Leg Muscles Used When Biking
-HMH- Fit tip #6
Better Core through Better Biking
Do you like cycling? Are you trying to develop your core? A small adjustment in your cycling form can almost double your speed and turn your ride into an excellent abdominal workout.
When you are pedaling, there is a downstroke with the pushing foot in the front and an upstroke with the foot in the back. The downstroke is the power that propels the bike, but often people pedaling will use that push to also lift their resting back foot back up into the pushing position. The trouble with this is power that could be used to speed up the bike is lost to lifting the weight of the lazy back foot.
Good news! By using your abdominal muscles to lift the back foot up while pushing down with the front foot, you conserve all the energy of the downstroke for propelling the bike. Meanwhile, you turn your ride into an abdominal workout consisting of hundreds of unilateral knee raises. Try it! With some practice you will have a strong downstroke coordinated with a strong knee raise that trains your core and makes your upstroke almost weightless. Avid cyclists buy shoes that clip into the pedals to even be able to pull the back pedal up while pushing the front pedal down. This means a faster bike and great core workout.
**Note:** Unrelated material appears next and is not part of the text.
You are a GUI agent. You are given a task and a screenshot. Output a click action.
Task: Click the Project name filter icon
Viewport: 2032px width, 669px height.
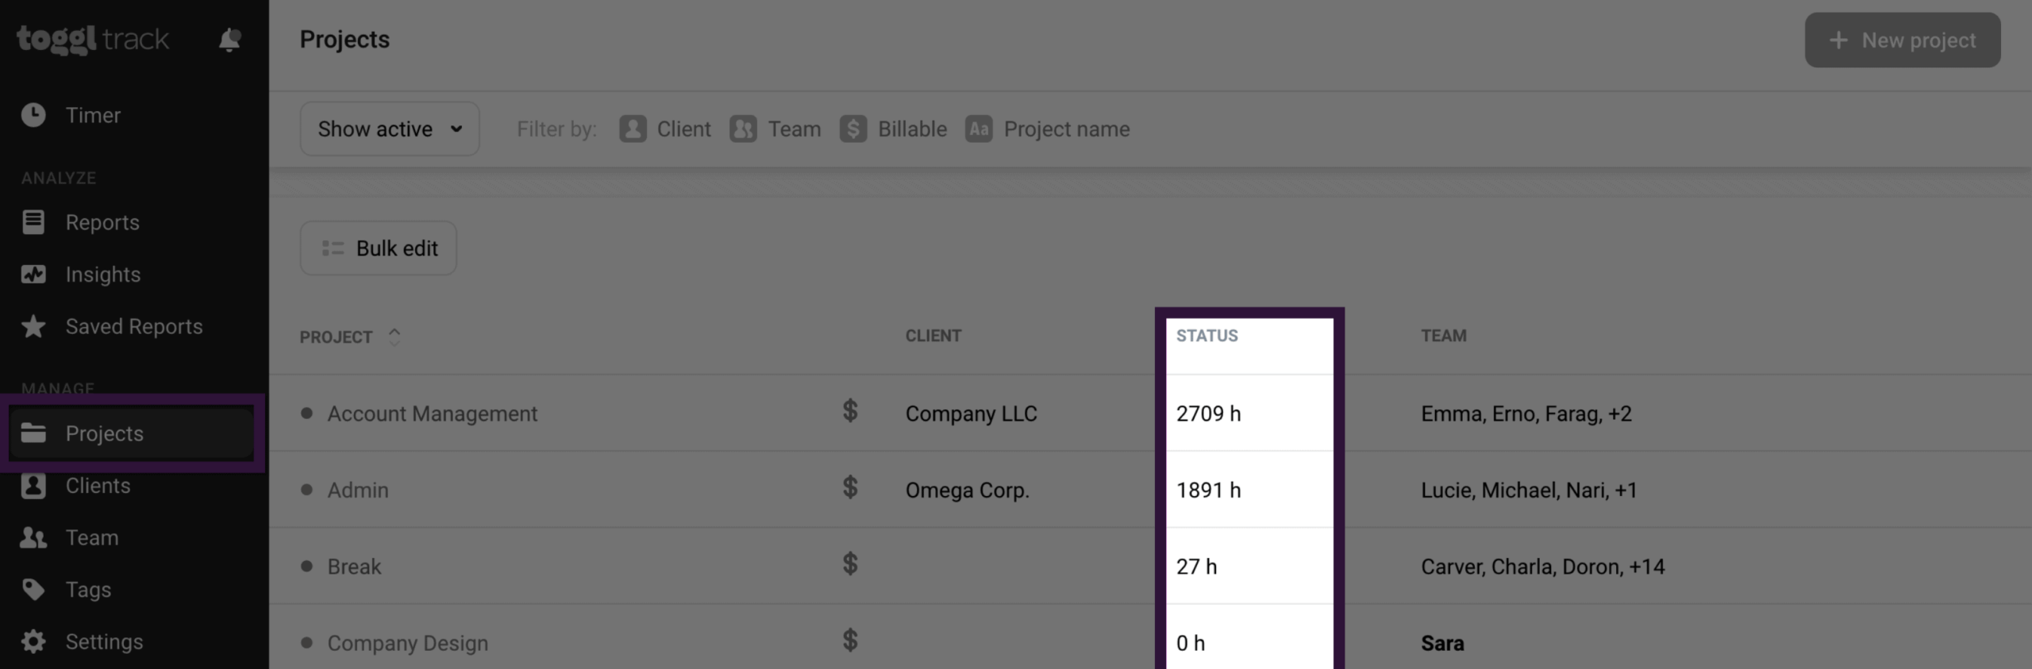[x=978, y=129]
A side note: there are a lot of muscles potentially involved in pedaling a bicycle. Use your awareness to recruit the muscles you are most wanting to develop. For example, my ride to work today was driven almost entirely by my gluteals. On the way home, I may try to use my hamstrings more. No matter what you’re using for the downstroke, you can always practice making the upstroke lighter by engaging your core.